Software requirements

Docker

Install the Docker Engine. docs.docker.com/engine/install/

Ensure that docker is running by entering docker at the command line. The docker manual should print to the terminal screen.

Python 3

  1. Check to see if a version of Python 3 is already installed by running at the command line:

    $ python3 --version

  2. Ensure that you are using a local installation of Python and not a system version. Run:

    $ which python

This should return the path to a local installation and not to a system path (usually /usr/bin/python).

Using a system installation of python might not give you sufficient permissions to install the required packages.

  1. If a version of Python 3 is not installed, download and install it from python.org/downloads.

  2. Update pip before installing cwlref-runner by using the command:

    $ pip install -U pip

CWL-runner

  1. Install the package from PyPi. Enter:

    $ pip install cwlref-runner

  2. Ensure that cwl-runner is in your path. Type:

    $ cwl-runner

  3. If the command is not found, add the install location of the pip packages to $PATH.

■ TO DO
From the software requirements text above, lift out word for word the passage between "1. Check to" and "path (usually /usr/bin/python).", inclusive.

■ PROVIDED DATA
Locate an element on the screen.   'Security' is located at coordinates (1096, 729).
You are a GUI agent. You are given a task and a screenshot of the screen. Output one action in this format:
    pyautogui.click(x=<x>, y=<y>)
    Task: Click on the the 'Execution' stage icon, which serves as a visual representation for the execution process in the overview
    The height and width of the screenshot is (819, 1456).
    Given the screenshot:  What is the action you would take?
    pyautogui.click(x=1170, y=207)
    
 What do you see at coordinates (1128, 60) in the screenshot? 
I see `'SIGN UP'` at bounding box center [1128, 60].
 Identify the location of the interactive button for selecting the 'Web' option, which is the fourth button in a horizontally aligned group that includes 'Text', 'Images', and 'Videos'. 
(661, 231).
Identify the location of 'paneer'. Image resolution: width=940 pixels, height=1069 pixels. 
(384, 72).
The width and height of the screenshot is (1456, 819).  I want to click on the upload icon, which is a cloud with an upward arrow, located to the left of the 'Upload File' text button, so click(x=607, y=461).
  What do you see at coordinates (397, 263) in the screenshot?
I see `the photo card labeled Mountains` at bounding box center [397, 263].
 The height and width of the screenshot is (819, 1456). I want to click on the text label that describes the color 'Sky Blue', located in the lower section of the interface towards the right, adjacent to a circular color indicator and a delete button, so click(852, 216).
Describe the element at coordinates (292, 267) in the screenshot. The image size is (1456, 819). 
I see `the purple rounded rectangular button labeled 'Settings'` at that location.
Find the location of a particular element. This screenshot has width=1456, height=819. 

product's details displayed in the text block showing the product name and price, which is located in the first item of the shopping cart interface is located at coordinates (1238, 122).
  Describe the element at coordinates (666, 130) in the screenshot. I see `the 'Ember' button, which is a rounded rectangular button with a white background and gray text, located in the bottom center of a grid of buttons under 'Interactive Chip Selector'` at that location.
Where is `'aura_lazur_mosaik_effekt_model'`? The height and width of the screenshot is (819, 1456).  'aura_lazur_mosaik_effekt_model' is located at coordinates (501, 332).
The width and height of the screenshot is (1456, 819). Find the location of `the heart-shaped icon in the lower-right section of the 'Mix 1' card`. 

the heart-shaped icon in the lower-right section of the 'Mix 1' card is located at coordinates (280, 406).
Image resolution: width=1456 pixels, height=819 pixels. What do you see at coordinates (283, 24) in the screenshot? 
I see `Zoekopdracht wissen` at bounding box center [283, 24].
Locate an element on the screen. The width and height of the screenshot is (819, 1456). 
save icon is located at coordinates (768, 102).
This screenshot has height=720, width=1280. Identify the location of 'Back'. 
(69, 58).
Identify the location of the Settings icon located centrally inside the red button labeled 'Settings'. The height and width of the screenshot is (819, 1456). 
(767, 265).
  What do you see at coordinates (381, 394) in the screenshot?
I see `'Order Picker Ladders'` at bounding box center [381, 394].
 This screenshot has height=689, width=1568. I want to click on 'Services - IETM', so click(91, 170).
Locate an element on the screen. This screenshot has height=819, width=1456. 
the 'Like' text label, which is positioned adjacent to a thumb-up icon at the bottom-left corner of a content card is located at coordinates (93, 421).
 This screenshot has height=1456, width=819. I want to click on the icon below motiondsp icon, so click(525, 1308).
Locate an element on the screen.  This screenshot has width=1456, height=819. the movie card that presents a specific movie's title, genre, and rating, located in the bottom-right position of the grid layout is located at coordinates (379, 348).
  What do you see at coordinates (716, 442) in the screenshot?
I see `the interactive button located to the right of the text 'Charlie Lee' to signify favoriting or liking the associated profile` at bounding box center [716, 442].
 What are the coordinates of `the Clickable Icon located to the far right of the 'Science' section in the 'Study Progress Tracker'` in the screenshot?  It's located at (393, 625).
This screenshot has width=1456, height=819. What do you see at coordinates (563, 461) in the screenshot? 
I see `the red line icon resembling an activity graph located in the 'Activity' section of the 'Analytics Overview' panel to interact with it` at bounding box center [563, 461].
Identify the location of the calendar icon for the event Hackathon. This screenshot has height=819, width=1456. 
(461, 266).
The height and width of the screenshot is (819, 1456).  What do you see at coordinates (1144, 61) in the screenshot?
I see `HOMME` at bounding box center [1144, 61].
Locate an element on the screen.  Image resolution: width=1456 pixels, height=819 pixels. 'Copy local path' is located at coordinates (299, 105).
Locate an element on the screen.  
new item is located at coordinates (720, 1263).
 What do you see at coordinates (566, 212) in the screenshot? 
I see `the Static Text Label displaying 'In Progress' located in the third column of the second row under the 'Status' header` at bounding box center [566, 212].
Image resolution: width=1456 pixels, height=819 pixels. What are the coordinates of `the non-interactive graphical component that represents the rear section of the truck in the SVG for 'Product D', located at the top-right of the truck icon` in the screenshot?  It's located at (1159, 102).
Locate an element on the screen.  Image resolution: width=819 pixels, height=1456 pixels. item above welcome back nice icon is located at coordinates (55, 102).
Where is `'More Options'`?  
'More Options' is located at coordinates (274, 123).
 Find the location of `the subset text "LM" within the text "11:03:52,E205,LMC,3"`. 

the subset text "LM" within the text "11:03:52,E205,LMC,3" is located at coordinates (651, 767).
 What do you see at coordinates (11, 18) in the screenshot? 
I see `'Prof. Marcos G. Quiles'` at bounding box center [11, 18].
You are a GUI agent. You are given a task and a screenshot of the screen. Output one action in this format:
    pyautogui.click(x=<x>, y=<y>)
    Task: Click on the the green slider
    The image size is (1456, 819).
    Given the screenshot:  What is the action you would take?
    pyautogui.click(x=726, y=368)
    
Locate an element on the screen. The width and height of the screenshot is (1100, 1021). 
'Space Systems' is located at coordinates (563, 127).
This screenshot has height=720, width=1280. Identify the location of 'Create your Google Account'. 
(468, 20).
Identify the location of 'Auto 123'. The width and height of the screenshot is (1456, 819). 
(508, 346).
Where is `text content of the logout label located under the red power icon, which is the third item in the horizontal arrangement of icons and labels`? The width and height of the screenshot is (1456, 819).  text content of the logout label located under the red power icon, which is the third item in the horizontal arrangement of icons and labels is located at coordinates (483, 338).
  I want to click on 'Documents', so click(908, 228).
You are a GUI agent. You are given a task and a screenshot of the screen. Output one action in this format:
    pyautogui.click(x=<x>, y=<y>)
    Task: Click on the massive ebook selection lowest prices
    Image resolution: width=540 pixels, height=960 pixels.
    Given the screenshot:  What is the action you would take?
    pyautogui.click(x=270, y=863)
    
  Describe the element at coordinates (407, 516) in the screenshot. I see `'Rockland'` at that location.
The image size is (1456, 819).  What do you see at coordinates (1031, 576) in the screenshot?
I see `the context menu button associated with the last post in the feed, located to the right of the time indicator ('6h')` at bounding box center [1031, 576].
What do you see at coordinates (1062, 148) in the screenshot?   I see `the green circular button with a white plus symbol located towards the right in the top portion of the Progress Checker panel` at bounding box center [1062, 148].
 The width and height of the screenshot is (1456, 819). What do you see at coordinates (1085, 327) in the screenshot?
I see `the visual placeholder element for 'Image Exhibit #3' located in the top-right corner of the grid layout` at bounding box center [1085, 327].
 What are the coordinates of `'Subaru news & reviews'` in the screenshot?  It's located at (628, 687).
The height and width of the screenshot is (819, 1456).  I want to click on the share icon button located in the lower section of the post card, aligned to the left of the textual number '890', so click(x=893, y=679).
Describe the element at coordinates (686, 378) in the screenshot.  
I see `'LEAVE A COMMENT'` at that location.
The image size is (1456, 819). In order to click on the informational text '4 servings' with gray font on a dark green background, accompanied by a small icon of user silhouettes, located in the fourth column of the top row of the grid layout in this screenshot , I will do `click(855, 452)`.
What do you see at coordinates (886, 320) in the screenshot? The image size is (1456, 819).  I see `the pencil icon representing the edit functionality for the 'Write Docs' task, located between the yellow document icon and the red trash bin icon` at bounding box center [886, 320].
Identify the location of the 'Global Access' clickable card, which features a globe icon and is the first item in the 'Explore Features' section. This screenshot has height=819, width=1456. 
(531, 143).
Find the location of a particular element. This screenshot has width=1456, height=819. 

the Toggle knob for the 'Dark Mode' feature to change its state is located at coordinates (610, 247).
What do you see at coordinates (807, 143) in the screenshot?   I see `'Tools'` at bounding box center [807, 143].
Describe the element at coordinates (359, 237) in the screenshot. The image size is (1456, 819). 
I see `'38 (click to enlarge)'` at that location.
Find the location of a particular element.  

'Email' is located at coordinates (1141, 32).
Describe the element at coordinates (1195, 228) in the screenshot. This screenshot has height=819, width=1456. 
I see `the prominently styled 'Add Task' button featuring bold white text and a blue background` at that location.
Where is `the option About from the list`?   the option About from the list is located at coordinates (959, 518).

■ RESULT OF THIS EXERCISE
1. Check to see if a version of Python 3 is already installed by running at the command line:

    $ python3 --version

  2. Ensure that you are using a local installation of Python and not a system version. Run:

    $ which python

This should return the path to a local installation and not to a system path (usually /usr/bin/python).